EXERCISE DIRECTIONS: Exactly the lines from the line containing "Click the 盈亏金额 column header" through the final line of the entries below must be returned, and only those, without pictures.

DATASET ENTRIES:
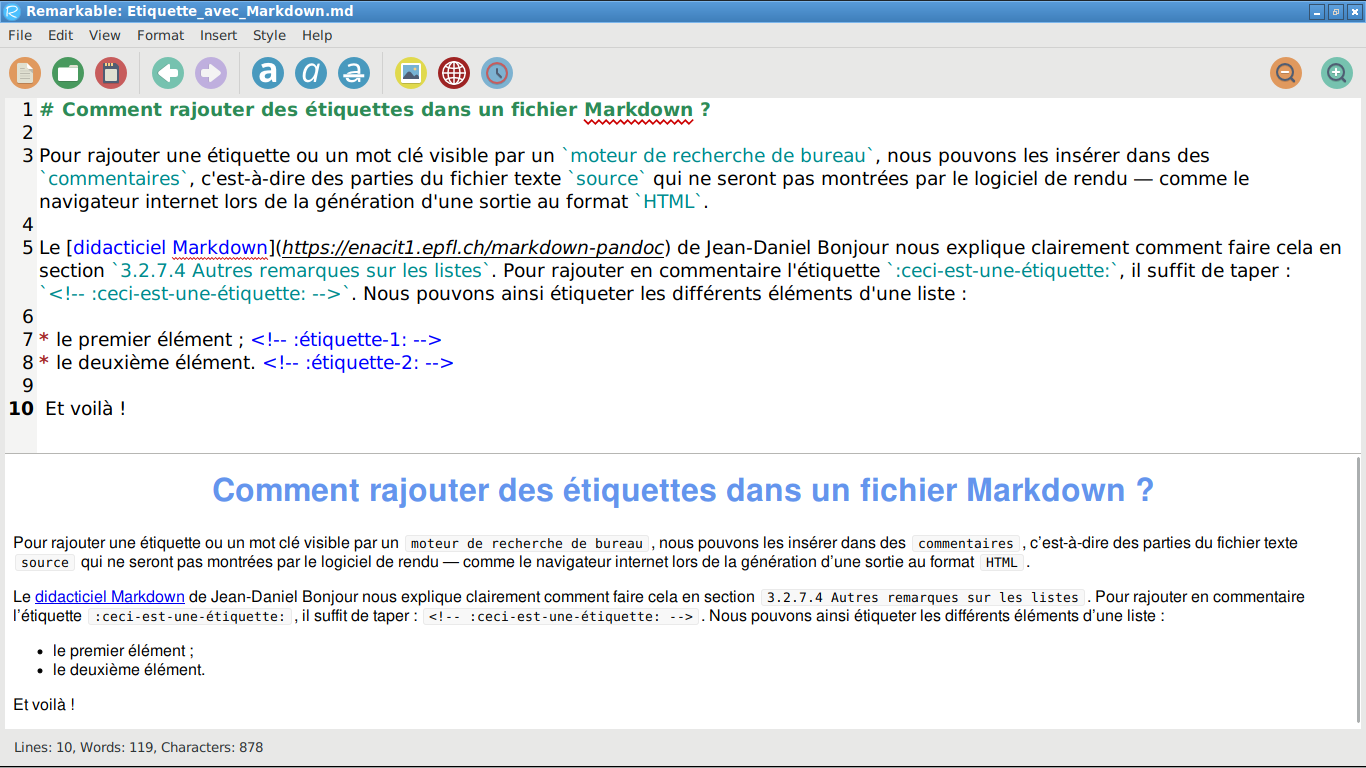The image size is (1366, 768).
Task: Zoom out with the orange magnifier icon
Action: 1286,73
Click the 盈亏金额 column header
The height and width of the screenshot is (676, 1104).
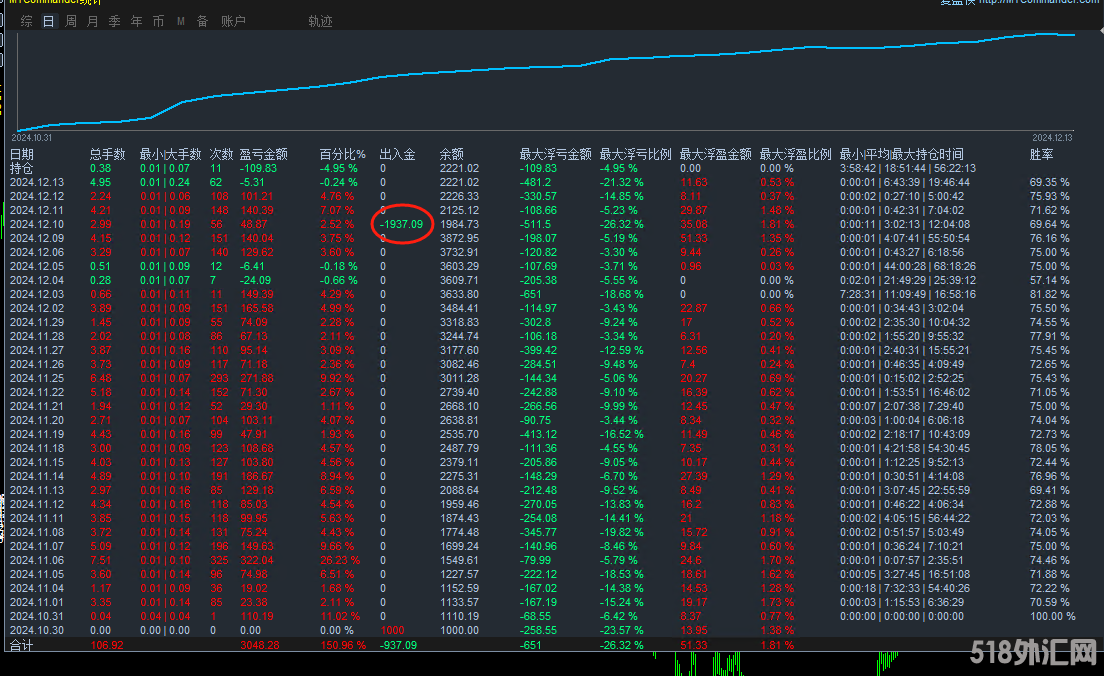[x=264, y=154]
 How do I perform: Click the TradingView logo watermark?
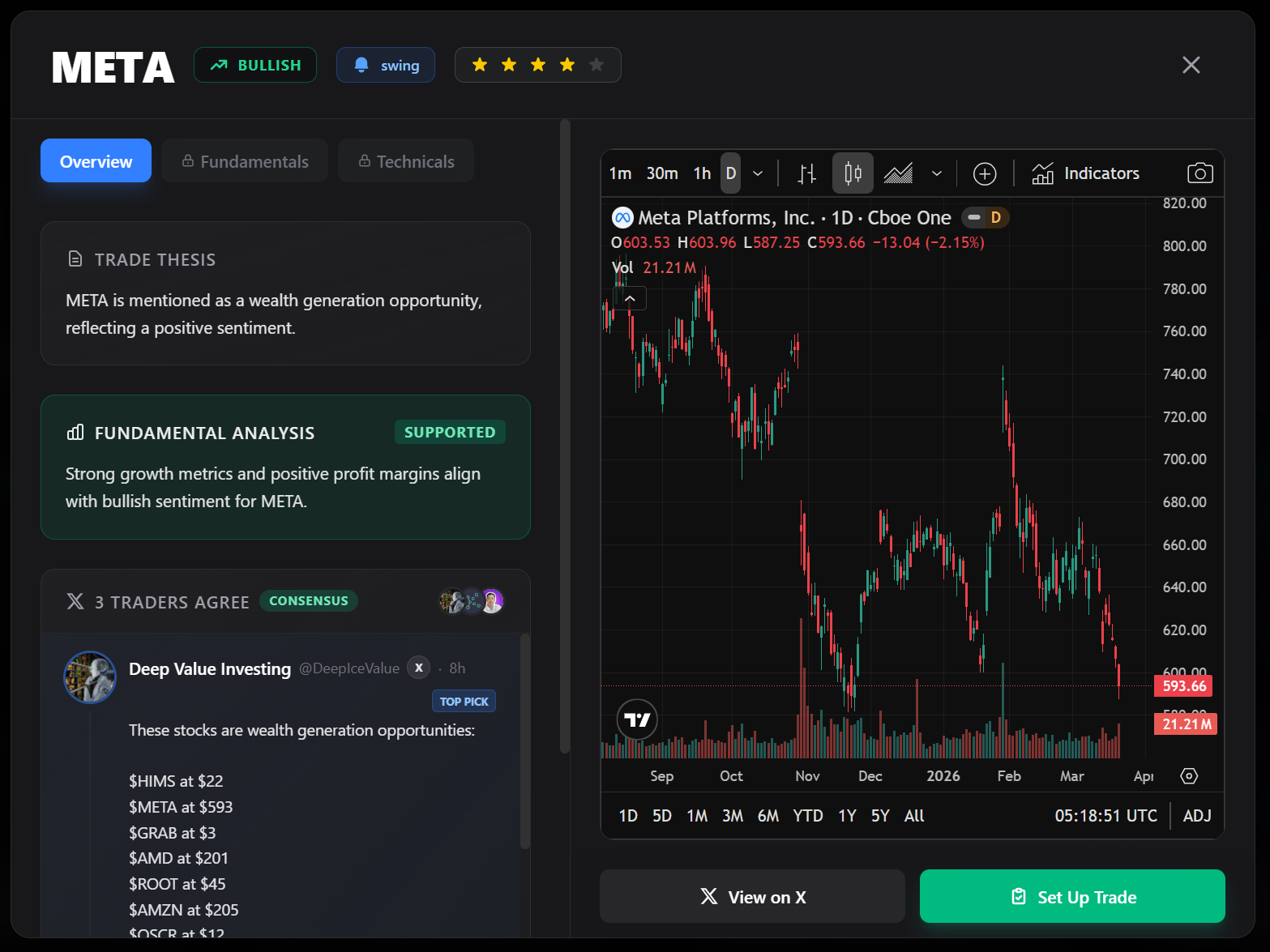pos(636,719)
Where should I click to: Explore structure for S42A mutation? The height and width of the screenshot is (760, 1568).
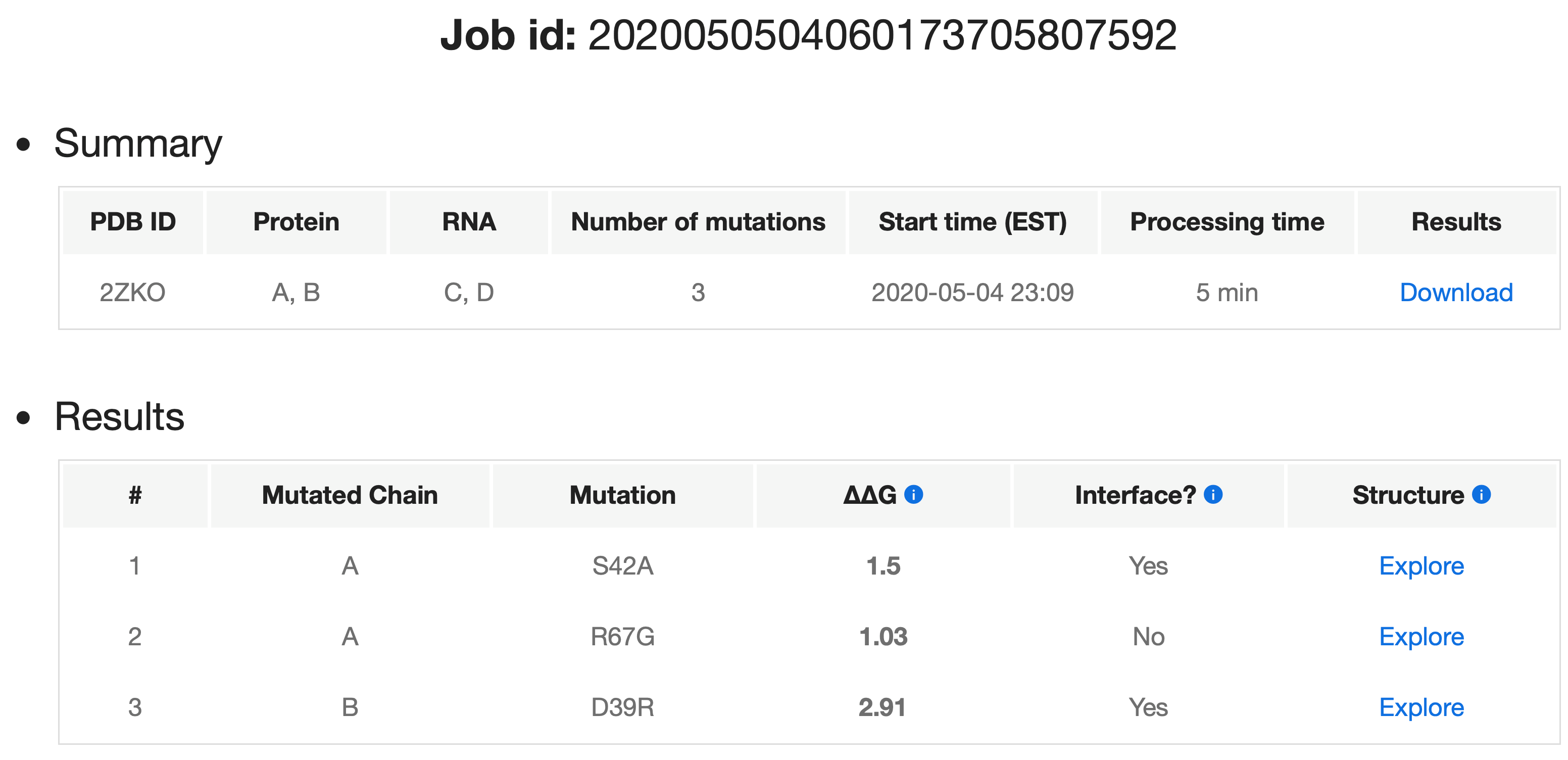[x=1422, y=566]
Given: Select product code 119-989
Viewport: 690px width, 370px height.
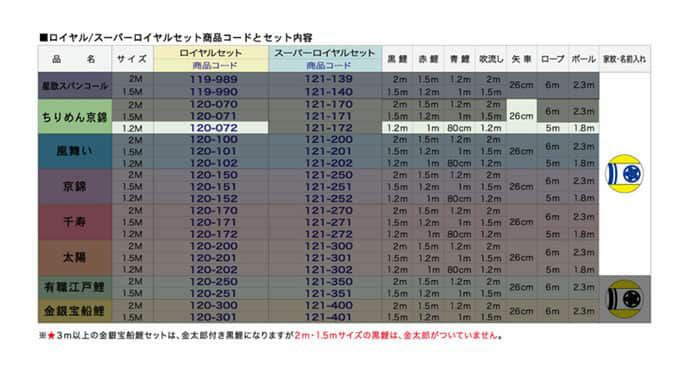Looking at the screenshot, I should (x=214, y=79).
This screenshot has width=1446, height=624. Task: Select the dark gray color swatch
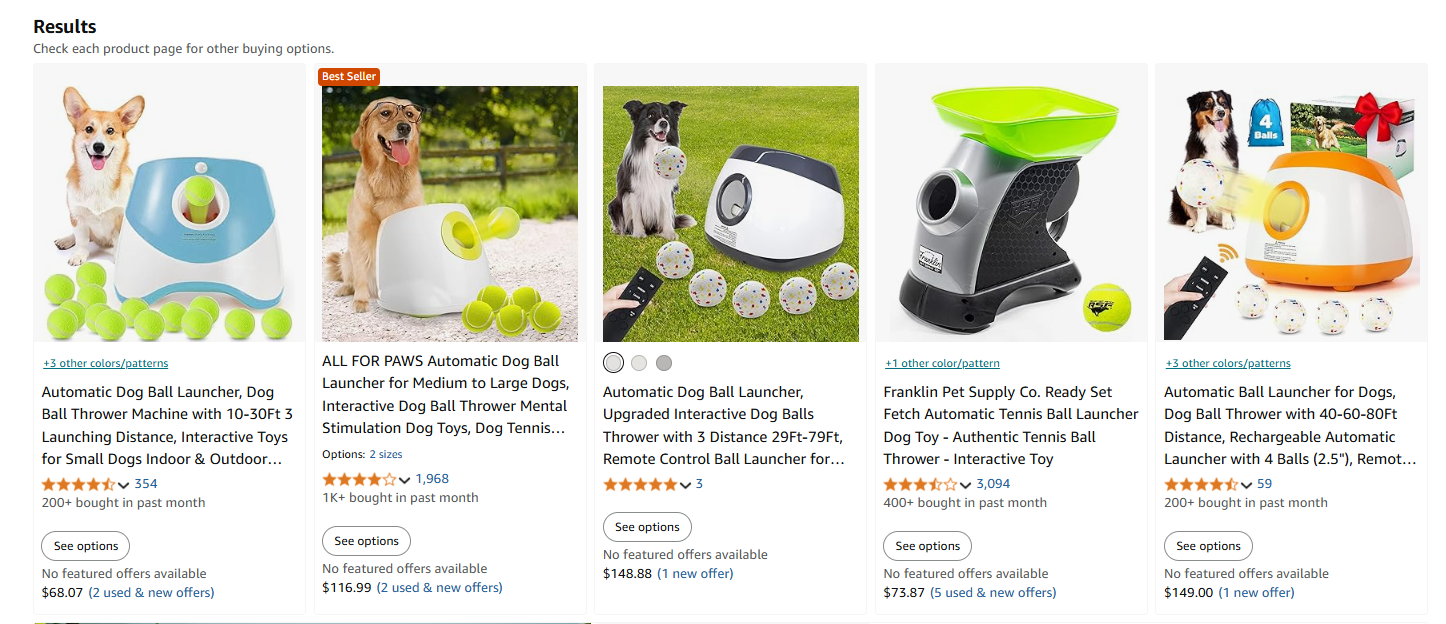click(664, 363)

COMPLETED EXERCISE:
Click the 盈亏金额 column header
The height and width of the screenshot is (676, 1104).
[x=264, y=154]
 How do I perform: Click the TradingView logo watermark?
pos(636,719)
Where should I click to: Explore structure for S42A mutation? The height and width of the screenshot is (760, 1568).
[x=1422, y=566]
Given: Select product code 119-989
Viewport: 690px width, 370px height.
Looking at the screenshot, I should (x=214, y=79).
This screenshot has width=1446, height=624. Task: Select the dark gray color swatch
click(664, 363)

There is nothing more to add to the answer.